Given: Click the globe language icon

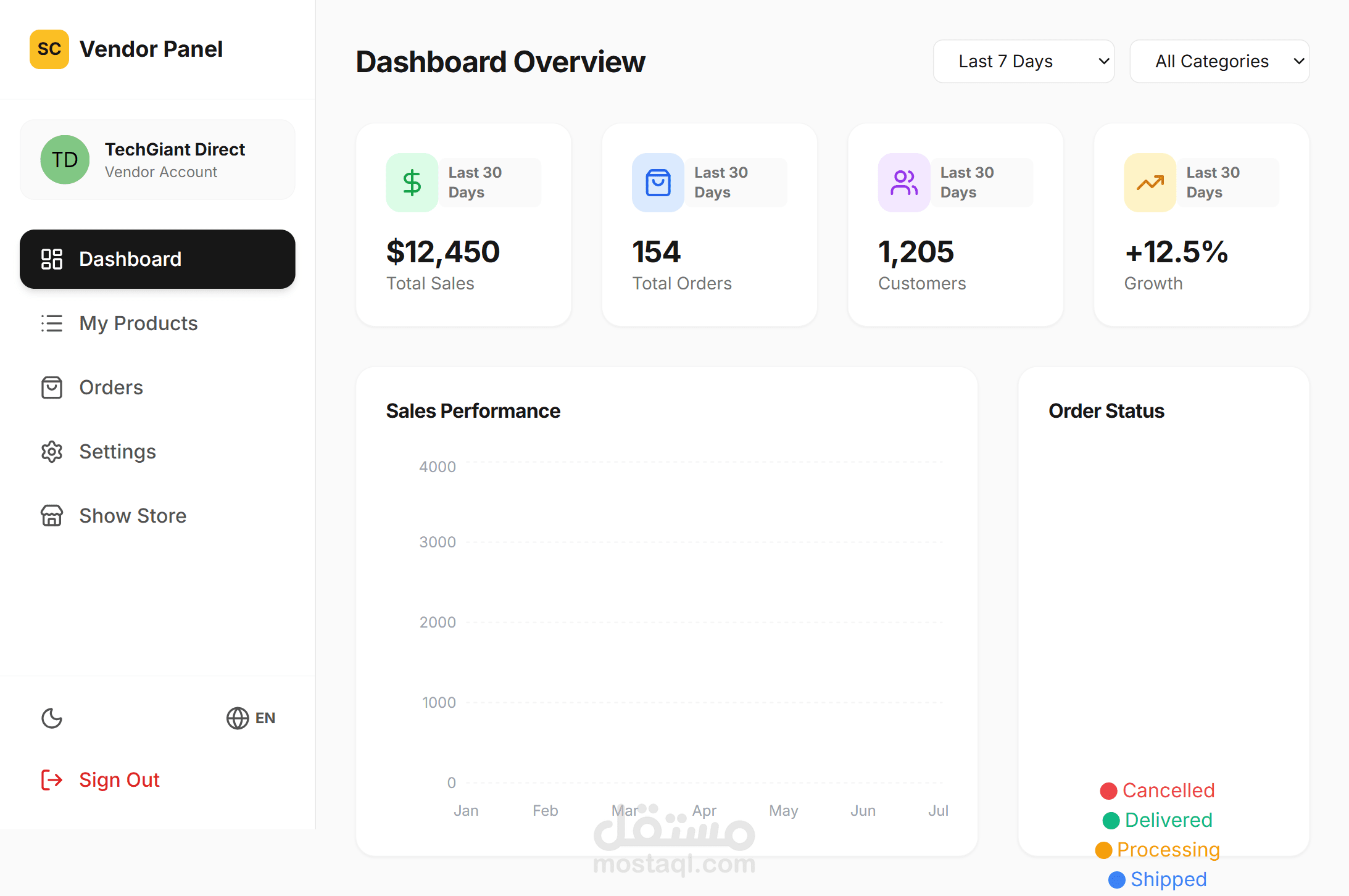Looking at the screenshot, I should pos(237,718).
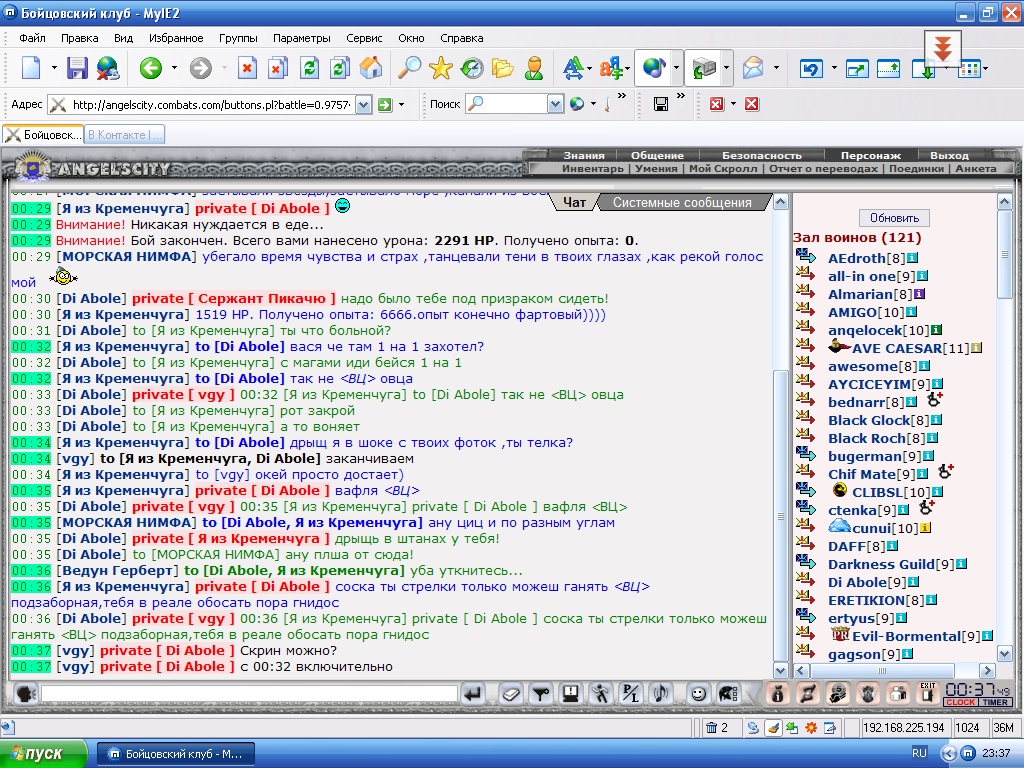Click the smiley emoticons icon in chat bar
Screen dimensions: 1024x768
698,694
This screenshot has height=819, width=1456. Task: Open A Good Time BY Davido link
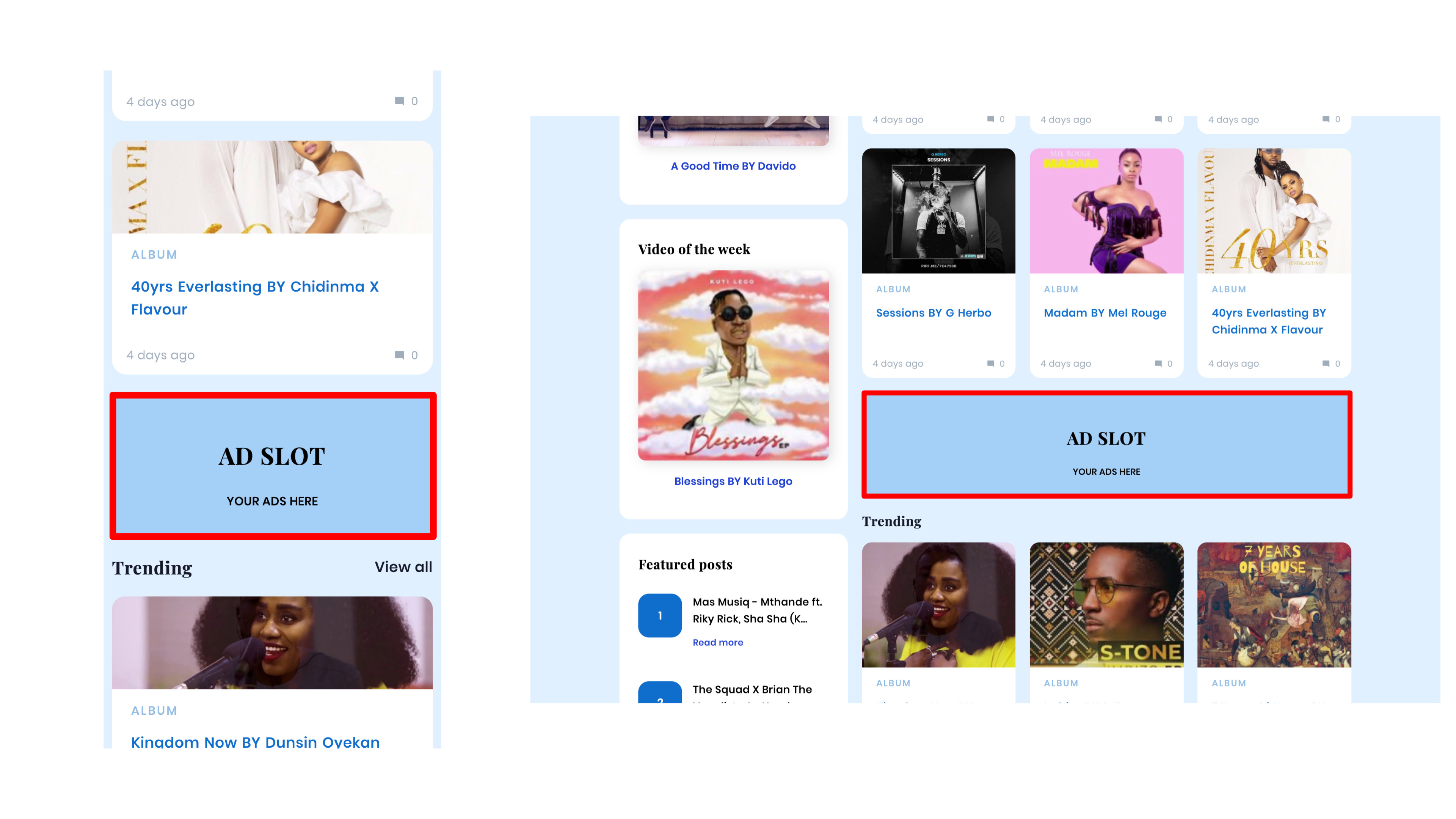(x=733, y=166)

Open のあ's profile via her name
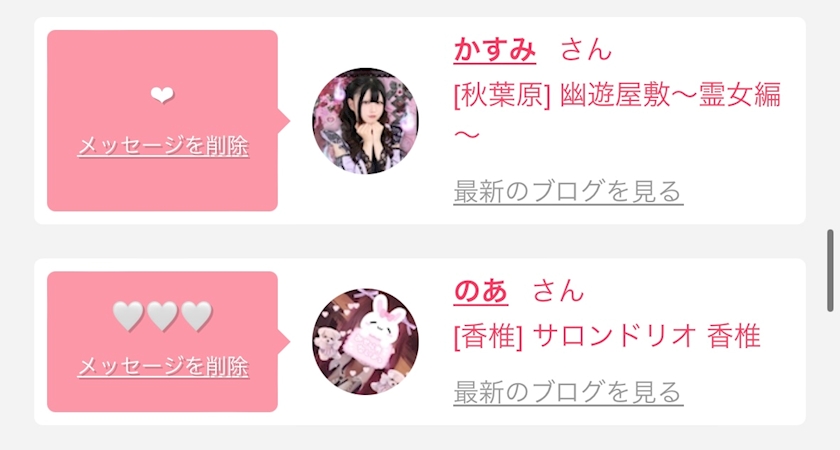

+ + +

• _Problem description_
Reproduce every one of the records above with "Open" changed to "Visit" and nothing else altered. Omit the pictures from your reproduction.

• _Solution to the problem_
Given: Click the globe language icon

Looking at the screenshot, I should pos(237,718).
Click the smiley emoticons icon in chat bar
Screen dimensions: 1024x768
698,694
This screenshot has height=819, width=1456. Task: Visit A Good Time BY Davido link
(x=733, y=166)

Visit のあ's profile via her name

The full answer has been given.